→ **输入内容**:
- - - -

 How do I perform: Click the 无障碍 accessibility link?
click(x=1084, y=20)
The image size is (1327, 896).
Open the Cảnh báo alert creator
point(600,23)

- - - -

→ **题目要求**: 能否把上面所有行连同其中的请求完整重写一遍，并将答案里的每个坐标值都偏移142（即各加142）？

→ **本题解答**:
 How do I perform: Click the 无障碍 accessibility link?
click(x=1226, y=162)
The image size is (1327, 896).
Open the Cảnh báo alert creator
point(742,165)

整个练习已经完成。